• **Task brief**
All lines in the material below that hold "menu" should be found and copied.

• **Recorded information**
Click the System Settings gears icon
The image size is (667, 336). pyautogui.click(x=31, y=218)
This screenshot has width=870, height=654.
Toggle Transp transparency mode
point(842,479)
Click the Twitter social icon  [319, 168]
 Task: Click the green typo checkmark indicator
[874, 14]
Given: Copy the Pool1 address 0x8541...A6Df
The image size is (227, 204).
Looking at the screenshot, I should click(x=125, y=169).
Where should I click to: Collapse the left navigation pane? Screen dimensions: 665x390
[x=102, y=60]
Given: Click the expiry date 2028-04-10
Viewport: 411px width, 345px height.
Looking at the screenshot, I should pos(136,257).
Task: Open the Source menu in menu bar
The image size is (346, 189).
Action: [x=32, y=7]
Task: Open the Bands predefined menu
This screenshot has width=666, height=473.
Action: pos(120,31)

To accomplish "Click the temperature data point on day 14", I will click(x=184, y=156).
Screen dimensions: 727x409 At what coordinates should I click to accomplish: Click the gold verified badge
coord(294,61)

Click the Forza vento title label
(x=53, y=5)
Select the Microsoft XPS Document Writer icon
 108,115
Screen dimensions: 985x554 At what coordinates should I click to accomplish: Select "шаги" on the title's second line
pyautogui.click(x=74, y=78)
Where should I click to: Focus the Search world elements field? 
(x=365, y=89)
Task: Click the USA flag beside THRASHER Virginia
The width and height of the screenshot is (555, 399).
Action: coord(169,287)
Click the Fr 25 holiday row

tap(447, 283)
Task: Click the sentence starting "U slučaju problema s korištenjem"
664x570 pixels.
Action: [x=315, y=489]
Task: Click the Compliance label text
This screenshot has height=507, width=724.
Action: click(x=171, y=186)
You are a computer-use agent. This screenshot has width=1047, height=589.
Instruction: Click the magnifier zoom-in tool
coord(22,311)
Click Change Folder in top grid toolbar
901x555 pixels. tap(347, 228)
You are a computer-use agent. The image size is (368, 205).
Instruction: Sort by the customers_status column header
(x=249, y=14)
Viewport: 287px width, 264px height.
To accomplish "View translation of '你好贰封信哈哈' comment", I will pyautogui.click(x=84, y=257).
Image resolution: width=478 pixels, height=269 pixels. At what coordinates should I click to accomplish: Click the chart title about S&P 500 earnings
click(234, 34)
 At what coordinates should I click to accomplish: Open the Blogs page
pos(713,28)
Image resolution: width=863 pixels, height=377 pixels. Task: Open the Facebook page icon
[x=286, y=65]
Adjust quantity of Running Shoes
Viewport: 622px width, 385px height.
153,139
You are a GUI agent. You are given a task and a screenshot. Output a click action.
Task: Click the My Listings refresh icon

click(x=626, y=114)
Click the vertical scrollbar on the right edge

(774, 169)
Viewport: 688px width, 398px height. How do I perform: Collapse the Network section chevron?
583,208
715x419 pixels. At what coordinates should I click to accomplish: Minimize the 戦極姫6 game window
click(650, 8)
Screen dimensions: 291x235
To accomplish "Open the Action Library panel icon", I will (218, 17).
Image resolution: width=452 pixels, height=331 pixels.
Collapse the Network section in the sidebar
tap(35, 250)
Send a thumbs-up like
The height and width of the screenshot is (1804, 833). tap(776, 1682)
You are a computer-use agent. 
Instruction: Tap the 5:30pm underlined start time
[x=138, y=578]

• **Solution to the exercise**
Task: Open the Source menu in menu bar
Task: Open the Bands predefined menu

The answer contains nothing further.